## [SHORT TASK A]
Turn the records into a numbered list with blank lines dropped, starting at the line that has "Where should I" and ending after the line that has "point(173,666)". Don't include the pictures.

Second, this is not a straightforward story of the break-up of Britain, both because the divisions do not neatly play across the territorial constitution of the UK, and because the national identities involved are more complex and ambiguous than any such conclusion would require. In one sense, the UK is more divided than the break-up story might suggest – ‘England’ is by no means a unified territory (or nation) and the tensions that cut across any attempt to define its national identity are deep. The vote in England clearly reflected those divisions, whether from the perspective of London (and most of the larger cities) or those of the ‘regions’.

However, the voting patterns also confirmed the changing balance between the different parts of the UK. Northern Ireland, Scotland and Wales all have their own specific and distinct governing institutions, but it is equally important to recognise that the national understandings to which they relate and with which their citizens identify more or less clearly are rooted in their own histories and cultural formations. While they may all (alongside England) be located within the UK state, they have an existence that goes beyond that state. Instead of any clear-cut and sharp ‘break up’, the devolution process may simply continue in ways that mean there is a form of unacknowledged break up (or drifting apart) over time.

## [INPUT FOR THIS TASK]
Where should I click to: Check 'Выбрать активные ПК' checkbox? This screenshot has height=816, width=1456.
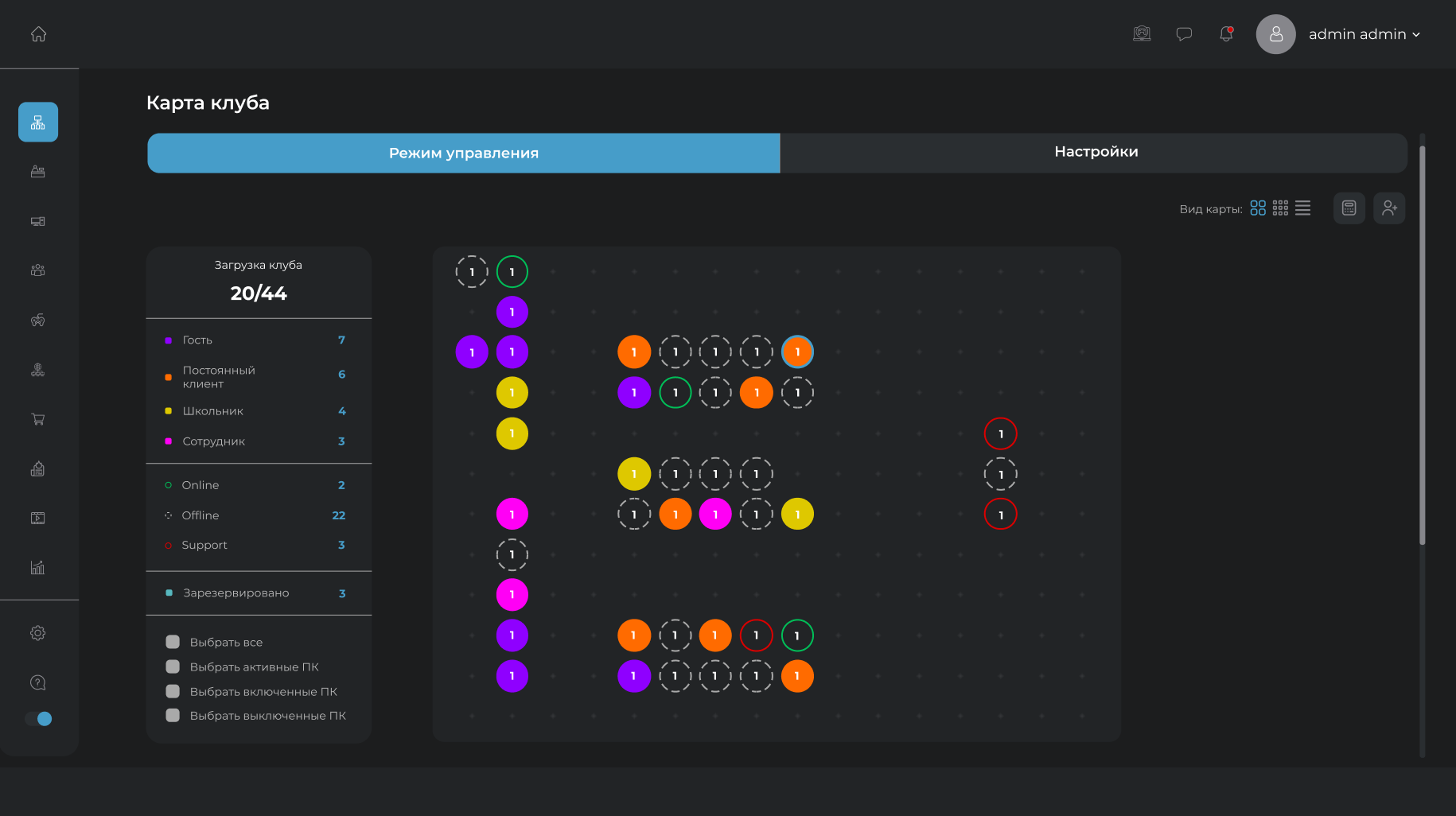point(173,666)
==
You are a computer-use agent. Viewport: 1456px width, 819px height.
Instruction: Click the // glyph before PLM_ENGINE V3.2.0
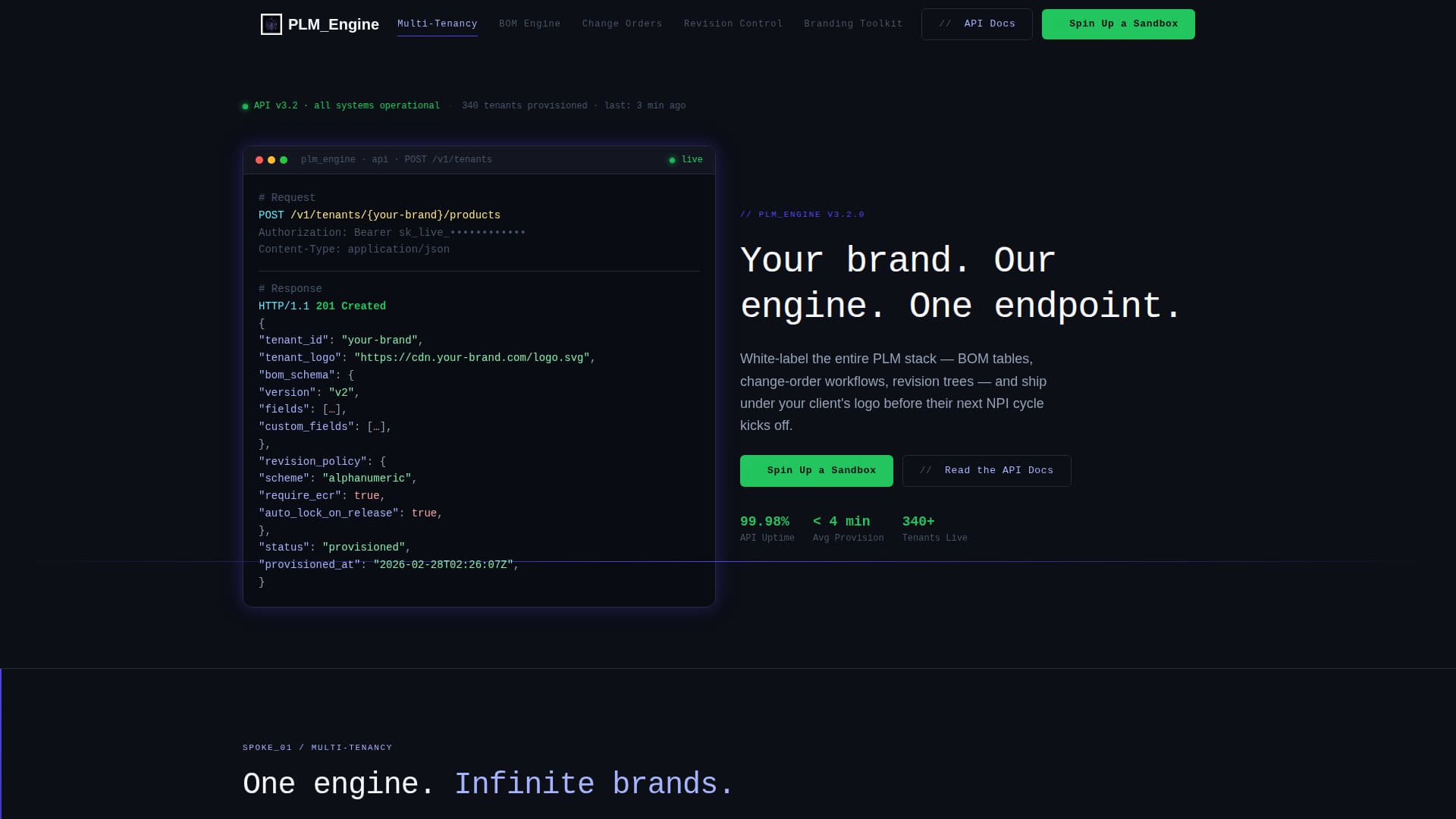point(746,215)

## [SHORT TASK B]
In the passage on the break-up of Britain, which three parts of the UK are said to have their own specific and distinct governing institutions?

## [TASK SOLUTION A]
1. Where should I click to: Check 'Выбрать активные ПК' checkbox? This screenshot has height=816, width=1456.
2. point(173,666)

## [TASK SOLUTION B]
Northern Ireland, Scotland and Wales.